UK Steel has welcomed the UK Government’s decision to rule out proposals for zonal electricity pricing. The decision was outlined within the Review of Electricity Market Arrangements (REMA), after the need to protect security was recognised by Secretary of State, Ed Miliband.
According to UK Steel, zonal pricing could have increased industrial electricity by more than 10%. The company had previously been concerned with the lack of a cost-benefit analysis and assessments of potential shielding options to demonstrate that the industry would have not been worse off.
Gareth Stace, director-general at UK Steel, said: “We are pleased that the Government has listened to industry warnings and ruled out this risky proposal. Zonal pricing would have penalised existing industrial sites, driving up electricity prices, further damaging our ability to thrive, foster jobs, and undermining much needed investment in steelmaking.

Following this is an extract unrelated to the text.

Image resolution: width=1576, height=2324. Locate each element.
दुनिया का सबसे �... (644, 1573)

“Electricity prices for the UK steel sector are among the highest in Europe. UK Steel warned that zonal pricing would have created a ‘postcode lottery’ for industrial power prices, conflicting with the Government’s own ambition to reduce power costs for British industry.”

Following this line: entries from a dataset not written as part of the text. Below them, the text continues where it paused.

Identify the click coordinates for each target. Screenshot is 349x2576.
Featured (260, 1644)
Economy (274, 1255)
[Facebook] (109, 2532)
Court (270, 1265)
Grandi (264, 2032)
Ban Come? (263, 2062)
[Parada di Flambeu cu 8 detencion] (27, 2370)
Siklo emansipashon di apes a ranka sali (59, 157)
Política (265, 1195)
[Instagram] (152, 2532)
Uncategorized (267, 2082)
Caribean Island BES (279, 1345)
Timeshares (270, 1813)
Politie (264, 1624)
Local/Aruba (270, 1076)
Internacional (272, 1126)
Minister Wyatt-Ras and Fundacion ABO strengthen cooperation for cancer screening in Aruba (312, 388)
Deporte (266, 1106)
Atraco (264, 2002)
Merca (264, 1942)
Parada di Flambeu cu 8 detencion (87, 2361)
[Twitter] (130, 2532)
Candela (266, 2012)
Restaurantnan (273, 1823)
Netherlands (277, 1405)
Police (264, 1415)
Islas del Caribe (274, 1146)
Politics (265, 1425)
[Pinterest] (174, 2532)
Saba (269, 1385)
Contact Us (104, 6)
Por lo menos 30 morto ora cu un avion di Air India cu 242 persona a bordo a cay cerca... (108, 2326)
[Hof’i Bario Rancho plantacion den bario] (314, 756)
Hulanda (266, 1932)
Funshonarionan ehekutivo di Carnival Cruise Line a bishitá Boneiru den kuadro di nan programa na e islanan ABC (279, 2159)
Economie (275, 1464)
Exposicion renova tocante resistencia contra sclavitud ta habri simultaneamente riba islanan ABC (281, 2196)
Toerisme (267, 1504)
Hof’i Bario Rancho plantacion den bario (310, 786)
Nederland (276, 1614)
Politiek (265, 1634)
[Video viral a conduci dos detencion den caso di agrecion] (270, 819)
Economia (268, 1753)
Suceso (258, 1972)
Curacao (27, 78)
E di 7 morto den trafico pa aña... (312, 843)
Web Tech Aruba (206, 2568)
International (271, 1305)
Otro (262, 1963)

The decision follows warnings from UK Steel, highlighting the threat zonal pricing would have posed to energy intensive industries like steel. The company also outlined that US tariffs and the disparity of energy prices between the UK, France and Germany, introducing zonal pricing would have threatened jobs and decarbonising initiatives.
Looking to the future, Stace added: “As the industry transitions fully to electric arc furnace technology, price competitiveness will become even more central to the sector’s future. While today’s decision provides clarity on the direction of electricity market reforms, the Government must ensure that the alternative to zonal pricing, reformed national pricing, supports rather than hinders industrial competitiveness.”